* SOURCE:
* START *

Feature #7200

[Keep] keepproxy supports "index" API

Added by Tom Clegg over 5 years ago. Updated over 5 years ago.

Status:
Resolved
Priority:
Normal
Assigned To:
Radhika Chippada
Category:
Keep
Target version:
Start date:
09/28/2015
Due date:
% Done:

100%

Estimated time:
(Total: 0.00 h)
Story points:
1.0

Description

The response should follow the same API as keepstore's own index handler. In keepproxy terms this means:
  • Unless a complete index is retrieved for every service (i.e., http 200 and terminated by a single blank line), the index is incomplete, and keepproxy's response must not end with a blank line.
  • If a block appears 2x in each of N keepstore "index" responses, it appears 2N times in keepproxy's response, too.
  • If the index is complete, it must end with a single blank line.
  • The index is given in whatever order is convenient for keepproxy (the caller does not expect it to be sorted).

Implementation

New public function in sdk/go/keepclient:

// GetIndex retrieves a list of blocks stored on the given server whose hashes
// begin with the given prefix. The returned reader will return an error (other
// than EOF) if the complete index cannot be retrieved. This should only be
// expected to return useful results if the client is using a "data manager token" 
// recognized by the Keep services.
func (kc *KeepClient) GetIndex(keepServiceUUID, prefix string) (io.Reader, error) {
...
}

Tests for this function must include "caller sees error if partial index is retrieved from keepstore" (i.e., no blank line before EOF).

Some of the existing code in Data Manager may be useful here. (Data Manager might also deserve to be updated to use this new SDK feature instead of having duplicate code, but this might wait for a separate branch/story.)

* END *

* INSTRUCTIONS FOR THE TASK:
Reproduce the keepproxy index feature page above word for word.

* ENTRIES SHOWN:

* START *

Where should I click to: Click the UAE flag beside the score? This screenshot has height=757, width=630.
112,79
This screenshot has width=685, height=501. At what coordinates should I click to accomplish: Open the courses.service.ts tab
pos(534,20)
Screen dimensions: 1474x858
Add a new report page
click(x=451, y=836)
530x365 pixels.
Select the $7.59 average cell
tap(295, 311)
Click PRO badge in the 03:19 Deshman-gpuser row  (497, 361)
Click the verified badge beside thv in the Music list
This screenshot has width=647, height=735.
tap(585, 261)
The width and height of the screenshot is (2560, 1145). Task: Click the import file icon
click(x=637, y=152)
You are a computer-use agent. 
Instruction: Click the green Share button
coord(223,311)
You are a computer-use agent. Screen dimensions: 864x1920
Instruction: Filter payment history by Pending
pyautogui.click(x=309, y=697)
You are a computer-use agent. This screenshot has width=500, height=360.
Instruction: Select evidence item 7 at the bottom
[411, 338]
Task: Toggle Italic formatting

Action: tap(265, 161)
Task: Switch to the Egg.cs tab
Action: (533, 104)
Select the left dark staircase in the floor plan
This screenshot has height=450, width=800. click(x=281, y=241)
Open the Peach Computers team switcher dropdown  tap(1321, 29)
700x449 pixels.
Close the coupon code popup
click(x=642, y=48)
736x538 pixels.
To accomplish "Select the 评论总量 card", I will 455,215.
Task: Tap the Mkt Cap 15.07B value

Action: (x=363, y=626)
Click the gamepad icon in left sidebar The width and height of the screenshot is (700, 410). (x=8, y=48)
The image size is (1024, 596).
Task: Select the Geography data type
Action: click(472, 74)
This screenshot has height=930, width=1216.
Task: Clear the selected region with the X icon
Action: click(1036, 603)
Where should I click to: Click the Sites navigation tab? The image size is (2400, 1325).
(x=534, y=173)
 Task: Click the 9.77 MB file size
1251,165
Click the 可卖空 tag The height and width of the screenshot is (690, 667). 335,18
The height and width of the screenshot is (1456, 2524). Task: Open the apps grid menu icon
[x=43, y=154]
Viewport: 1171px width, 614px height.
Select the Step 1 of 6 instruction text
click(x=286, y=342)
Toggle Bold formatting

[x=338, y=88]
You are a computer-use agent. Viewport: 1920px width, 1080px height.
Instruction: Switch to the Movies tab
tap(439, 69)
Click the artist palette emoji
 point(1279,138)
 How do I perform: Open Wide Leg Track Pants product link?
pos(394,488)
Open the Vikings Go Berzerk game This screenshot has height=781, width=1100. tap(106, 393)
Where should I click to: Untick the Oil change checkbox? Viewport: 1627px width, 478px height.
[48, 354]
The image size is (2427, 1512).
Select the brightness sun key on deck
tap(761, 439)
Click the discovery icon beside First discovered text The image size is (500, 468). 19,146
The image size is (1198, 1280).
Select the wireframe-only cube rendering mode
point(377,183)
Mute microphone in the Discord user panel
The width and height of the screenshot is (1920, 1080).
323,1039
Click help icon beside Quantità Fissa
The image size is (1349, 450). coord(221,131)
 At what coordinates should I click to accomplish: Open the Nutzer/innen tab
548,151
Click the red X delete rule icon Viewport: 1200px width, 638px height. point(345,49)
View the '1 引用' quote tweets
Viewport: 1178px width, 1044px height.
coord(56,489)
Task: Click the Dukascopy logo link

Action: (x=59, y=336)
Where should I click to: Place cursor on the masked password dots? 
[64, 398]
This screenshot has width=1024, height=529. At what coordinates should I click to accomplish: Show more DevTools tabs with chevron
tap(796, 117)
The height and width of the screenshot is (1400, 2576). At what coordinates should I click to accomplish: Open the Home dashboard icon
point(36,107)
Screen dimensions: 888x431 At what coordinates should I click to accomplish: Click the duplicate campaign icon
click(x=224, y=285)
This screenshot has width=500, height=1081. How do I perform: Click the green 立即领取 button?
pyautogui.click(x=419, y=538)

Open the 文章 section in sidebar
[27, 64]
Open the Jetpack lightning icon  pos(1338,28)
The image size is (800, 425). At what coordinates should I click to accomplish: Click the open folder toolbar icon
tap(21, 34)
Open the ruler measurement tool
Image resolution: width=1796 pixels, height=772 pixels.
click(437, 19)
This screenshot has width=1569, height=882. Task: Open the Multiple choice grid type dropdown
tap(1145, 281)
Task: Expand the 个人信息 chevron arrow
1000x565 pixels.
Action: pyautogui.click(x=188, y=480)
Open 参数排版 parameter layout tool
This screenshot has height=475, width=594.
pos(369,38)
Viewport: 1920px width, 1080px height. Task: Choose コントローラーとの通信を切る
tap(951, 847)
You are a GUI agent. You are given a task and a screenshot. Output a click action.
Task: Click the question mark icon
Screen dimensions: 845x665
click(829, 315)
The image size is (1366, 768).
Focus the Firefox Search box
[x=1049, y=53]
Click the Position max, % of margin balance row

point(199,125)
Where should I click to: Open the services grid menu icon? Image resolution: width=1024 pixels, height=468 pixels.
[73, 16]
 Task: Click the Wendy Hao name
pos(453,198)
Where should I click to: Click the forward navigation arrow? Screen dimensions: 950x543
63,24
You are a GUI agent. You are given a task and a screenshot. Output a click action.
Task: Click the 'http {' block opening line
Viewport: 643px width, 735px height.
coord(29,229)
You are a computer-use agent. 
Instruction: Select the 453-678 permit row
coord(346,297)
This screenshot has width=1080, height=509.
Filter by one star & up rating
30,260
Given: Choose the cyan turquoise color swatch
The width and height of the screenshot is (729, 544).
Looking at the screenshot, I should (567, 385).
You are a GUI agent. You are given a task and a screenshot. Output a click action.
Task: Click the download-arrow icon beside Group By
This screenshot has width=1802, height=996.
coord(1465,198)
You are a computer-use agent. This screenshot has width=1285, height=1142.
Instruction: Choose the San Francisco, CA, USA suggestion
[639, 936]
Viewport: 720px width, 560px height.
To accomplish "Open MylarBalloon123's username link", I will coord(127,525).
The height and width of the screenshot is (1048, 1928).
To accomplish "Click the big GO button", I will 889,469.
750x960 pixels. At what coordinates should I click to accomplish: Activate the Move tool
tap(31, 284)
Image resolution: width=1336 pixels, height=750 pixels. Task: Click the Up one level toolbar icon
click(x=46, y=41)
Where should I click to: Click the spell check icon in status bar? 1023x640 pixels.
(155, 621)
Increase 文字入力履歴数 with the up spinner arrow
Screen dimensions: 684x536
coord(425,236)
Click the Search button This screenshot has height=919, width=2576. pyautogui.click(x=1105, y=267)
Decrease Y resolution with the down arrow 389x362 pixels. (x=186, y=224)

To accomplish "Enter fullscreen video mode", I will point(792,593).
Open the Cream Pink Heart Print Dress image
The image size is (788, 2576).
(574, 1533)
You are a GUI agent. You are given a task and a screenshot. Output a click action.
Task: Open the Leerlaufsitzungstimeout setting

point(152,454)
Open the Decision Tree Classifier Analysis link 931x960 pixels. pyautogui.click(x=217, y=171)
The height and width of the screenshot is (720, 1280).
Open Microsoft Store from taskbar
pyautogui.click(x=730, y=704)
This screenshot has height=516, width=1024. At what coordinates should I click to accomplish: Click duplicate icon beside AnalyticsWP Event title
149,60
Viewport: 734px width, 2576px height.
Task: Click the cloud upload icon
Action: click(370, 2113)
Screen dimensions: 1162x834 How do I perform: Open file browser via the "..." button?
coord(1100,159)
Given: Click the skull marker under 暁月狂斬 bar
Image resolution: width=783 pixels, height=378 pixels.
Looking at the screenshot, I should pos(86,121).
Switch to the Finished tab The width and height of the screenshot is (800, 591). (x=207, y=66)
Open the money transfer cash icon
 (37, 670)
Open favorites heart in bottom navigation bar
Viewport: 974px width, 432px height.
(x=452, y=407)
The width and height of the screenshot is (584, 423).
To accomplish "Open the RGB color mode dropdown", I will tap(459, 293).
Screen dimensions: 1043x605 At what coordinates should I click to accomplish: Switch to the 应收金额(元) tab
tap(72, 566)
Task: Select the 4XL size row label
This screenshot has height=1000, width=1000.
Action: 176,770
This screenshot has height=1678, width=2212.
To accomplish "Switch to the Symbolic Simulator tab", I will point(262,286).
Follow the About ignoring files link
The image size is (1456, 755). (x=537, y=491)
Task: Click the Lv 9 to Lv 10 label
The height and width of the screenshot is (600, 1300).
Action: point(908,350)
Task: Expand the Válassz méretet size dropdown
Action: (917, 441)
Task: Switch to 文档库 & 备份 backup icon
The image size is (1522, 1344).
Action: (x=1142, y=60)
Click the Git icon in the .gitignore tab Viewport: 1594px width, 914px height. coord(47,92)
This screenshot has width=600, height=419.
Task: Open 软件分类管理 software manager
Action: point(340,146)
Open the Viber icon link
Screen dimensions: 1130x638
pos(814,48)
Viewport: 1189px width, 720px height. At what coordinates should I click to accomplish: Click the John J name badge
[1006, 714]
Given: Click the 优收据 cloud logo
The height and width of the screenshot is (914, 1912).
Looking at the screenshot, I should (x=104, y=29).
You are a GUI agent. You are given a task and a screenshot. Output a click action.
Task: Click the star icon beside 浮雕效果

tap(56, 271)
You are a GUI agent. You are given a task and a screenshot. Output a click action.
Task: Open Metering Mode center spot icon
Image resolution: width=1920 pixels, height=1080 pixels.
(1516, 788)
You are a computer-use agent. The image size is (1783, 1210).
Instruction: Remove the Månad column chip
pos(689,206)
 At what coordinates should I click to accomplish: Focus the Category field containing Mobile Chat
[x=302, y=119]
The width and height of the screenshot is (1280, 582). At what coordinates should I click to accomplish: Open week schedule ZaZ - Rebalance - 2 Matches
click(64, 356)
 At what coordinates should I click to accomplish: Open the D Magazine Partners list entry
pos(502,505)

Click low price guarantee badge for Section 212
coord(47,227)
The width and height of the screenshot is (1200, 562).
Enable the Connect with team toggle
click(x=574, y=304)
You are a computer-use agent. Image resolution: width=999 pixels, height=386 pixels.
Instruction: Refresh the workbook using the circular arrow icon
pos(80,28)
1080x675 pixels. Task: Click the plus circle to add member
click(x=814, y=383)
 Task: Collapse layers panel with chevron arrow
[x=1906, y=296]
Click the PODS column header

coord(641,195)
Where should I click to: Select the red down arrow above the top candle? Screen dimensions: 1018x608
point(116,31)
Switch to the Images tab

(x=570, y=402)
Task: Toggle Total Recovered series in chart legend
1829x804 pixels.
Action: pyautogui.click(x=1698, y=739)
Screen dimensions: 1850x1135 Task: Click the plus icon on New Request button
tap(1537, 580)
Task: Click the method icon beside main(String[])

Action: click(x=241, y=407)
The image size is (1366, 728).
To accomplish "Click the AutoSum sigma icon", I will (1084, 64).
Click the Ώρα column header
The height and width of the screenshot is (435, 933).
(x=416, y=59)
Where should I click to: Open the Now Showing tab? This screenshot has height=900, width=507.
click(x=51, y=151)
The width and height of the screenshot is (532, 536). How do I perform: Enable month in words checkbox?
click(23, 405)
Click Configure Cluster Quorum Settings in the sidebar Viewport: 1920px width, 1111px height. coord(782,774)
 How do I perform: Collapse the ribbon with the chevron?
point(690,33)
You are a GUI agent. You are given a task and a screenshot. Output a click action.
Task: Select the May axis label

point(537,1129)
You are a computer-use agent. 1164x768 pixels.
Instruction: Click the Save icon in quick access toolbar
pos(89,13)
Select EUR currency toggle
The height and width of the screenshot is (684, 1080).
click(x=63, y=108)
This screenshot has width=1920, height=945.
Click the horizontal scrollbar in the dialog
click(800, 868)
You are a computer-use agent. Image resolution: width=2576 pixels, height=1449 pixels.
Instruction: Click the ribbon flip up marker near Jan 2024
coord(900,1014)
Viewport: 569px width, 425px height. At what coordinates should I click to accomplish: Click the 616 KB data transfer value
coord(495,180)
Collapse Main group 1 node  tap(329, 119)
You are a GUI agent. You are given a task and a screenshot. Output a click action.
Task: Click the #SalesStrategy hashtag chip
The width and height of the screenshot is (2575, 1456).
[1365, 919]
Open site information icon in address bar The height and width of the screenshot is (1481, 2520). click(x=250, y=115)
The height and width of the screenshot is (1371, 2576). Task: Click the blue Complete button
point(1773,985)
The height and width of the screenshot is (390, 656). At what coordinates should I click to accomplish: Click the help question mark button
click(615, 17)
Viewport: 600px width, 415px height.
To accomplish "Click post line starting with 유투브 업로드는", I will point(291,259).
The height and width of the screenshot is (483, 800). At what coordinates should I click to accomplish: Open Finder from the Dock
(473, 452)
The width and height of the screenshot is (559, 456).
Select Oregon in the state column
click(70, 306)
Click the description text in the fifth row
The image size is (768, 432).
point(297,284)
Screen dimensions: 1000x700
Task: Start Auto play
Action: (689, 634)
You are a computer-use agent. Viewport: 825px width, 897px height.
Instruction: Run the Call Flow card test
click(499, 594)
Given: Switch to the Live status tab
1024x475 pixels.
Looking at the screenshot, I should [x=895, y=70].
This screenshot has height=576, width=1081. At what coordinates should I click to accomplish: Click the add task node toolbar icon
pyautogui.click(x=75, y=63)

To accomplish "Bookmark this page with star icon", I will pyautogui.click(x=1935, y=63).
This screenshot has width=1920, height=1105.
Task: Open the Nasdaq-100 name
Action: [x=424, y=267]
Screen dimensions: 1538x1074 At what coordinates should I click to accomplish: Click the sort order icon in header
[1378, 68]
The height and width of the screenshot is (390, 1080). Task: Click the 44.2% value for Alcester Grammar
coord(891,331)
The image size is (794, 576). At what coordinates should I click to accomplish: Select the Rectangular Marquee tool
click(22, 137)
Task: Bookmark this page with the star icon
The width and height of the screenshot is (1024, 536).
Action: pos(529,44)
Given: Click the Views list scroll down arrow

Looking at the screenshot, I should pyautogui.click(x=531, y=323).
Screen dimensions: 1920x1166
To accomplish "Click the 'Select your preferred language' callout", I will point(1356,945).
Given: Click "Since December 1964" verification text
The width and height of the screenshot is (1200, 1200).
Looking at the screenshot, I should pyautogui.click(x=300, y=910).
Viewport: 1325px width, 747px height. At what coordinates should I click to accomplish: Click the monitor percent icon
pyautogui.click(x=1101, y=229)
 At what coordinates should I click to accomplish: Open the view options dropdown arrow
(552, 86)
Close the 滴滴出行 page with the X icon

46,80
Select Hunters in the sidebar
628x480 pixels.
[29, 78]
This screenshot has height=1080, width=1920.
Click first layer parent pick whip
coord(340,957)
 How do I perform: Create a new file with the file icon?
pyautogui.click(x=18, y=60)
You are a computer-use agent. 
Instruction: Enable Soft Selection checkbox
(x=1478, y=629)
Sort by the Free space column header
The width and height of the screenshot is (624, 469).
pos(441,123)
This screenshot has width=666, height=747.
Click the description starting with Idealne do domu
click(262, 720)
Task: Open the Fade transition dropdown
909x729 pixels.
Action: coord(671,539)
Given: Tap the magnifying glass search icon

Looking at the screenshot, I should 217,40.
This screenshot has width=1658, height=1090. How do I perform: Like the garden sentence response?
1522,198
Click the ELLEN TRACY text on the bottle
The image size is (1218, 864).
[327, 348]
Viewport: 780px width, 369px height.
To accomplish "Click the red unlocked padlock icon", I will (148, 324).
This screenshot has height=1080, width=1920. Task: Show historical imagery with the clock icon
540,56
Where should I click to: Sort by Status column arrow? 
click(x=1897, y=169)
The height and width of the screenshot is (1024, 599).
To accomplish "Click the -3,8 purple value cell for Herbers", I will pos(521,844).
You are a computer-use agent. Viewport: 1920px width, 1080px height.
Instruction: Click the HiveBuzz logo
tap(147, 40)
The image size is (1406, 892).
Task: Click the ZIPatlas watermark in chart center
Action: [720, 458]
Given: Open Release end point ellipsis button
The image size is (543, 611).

* END *

* SOLUTION:
Feature #7200

[Keep] keepproxy supports "index" API

Added by Tom Clegg over 5 years ago. Updated over 5 years ago.

Status:
Resolved
Priority:
Normal
Assigned To:
Radhika Chippada
Category:
Keep
Target version:
Start date:
09/28/2015
Due date:
% Done:

100%

Estimated time:
(Total: 0.00 h)
Story points:
1.0

Description

The response should follow the same API as keepstore's own index handler. In keepproxy terms this means:
  • Unless a complete index is retrieved for every service (i.e., http 200 and terminated by a single blank line), the index is incomplete, and keepproxy's response must not end with a blank line.
  • If a block appears 2x in each of N keepstore "index" responses, it appears 2N times in keepproxy's response, too.
  • If the index is complete, it must end with a single blank line.
  • The index is given in whatever order is convenient for keepproxy (the caller does not expect it to be sorted).

Implementation

New public function in sdk/go/keepclient:

// GetIndex retrieves a list of blocks stored on the given server whose hashes
// begin with the given prefix. The returned reader will return an error (other
// than EOF) if the complete index cannot be retrieved. This should only be
// expected to return useful results if the client is using a "data manager token" 
// recognized by the Keep services.
func (kc *KeepClient) GetIndex(keepServiceUUID, prefix string) (io.Reader, error) {
...
}

Tests for this function must include "caller sees error if partial index is retrieved from keepstore" (i.e., no blank line before EOF).

Some of the existing code in Data Manager may be useful here. (Data Manager might also deserve to be updated to use this new SDK feature instead of having duplicate code, but this might wait for a separate branch/story.)